Os corpos enterrados em Portugal estão a demorar mais tempo a decompor-se ou então a mumificar-se completamente, sem explicação aparente. Isto traz problemas na gestão do espaço dos cemitérios.
Há um fenómeno estranho a acontecer nos cemitérios portugueses — os corpos não se estão a decompor após serem enterrados e estão a mumificar-se naturalmente, sem explicação aparente.
Desde os anos 60 que, face à falta de espaço nos cemitérios, Portugal avançou com a exumação rotineira dos restos mortais. A ideia é aproveitar o espaço ao máximo, já que os corpos decompostos cabem em caixões mais pequenos.
Cerca de três anos depois do funeral, a família do falecido recebe uma carta a avisar que este procedimento será feito em breve. A lei define que os restos mortais só podem ser levados para um caixão mais pequeno se todos os tecidos macios se tiverem decomposto, restando apenas o esqueleto.
Para verificarem o estado de decomposição, os coveiros têm de desenterrar o caixão e caso esta não esteja avançada o suficiente, o corpo é enterrado outra vez. O processo é repetido a cada dois anos até ao momento em que só restem as ossadas e a mudança possa ser feita.
Mas muitos dos corpos não se estão a decompor. Os dados dos cemitérios do Porto mostram que entre 55% e 64% dos corpos analisados entre 2006 e 2015 não estavam totalmente decompostos depois da sua primeira exumação, relata a Business Insider.
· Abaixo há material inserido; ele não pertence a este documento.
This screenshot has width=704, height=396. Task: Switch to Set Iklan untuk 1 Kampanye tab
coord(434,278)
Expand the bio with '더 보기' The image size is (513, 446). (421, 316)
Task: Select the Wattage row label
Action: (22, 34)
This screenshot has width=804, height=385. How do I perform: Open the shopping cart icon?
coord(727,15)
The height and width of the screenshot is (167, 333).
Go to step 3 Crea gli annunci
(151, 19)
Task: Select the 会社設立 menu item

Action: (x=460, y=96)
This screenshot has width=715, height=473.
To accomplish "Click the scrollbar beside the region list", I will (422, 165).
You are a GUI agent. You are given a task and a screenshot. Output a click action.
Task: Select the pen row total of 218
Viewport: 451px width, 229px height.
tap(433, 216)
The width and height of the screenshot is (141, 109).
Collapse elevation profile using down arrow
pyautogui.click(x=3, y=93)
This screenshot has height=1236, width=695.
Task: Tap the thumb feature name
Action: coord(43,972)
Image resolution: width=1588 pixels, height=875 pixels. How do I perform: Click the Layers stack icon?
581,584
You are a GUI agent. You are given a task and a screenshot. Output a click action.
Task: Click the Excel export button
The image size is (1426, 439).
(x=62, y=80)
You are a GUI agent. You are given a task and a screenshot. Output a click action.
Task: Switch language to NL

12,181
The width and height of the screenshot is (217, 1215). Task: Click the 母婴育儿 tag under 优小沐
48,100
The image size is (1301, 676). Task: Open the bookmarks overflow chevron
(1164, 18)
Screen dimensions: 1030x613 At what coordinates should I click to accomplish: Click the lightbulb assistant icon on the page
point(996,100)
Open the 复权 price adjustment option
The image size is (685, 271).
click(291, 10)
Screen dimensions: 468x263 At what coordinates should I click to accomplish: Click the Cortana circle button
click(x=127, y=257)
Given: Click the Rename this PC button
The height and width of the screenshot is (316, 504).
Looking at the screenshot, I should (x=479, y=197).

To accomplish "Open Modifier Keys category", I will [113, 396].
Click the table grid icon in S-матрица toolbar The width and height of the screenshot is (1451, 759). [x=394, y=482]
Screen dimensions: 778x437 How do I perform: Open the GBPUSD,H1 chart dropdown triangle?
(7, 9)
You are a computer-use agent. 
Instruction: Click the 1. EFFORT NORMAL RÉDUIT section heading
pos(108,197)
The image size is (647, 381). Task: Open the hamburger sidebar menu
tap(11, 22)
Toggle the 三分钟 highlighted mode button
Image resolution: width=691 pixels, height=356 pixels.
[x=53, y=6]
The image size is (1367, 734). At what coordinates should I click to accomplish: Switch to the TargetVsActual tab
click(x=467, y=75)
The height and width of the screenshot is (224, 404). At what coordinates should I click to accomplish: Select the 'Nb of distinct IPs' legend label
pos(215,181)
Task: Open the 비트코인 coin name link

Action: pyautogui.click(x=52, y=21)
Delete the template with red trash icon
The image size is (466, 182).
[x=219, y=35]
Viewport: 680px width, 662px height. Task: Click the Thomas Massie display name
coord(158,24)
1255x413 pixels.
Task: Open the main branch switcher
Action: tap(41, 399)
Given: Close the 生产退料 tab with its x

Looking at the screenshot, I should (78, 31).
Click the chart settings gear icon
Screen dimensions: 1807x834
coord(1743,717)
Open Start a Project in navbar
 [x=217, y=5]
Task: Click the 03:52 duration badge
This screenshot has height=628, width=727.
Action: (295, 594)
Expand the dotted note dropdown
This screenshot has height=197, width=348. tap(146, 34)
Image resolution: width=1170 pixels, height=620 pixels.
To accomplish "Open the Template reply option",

Em alguns casos, os corpos simplesmente demoraram mais do que o esperado a decompor-se. No entanto, há cada vez mais exemplos de mortos que se transformam naturalmente em múmias.
Ao contrário das famosas múmias egípcias, que eram preservadas de propósito, estas múmias portuguesas estão a nascer de forma espontânea. Esta mumificação acontece quando o corpo seca tão rápido que a decomposição simplesmente pára, e já foi observada em ambientes extremos, como desertos ou glaciares.
O mistério português
Mas Portugal não tem um clima desértico nem glaciar. Afinal, o que se passa nos nossos cemitérios?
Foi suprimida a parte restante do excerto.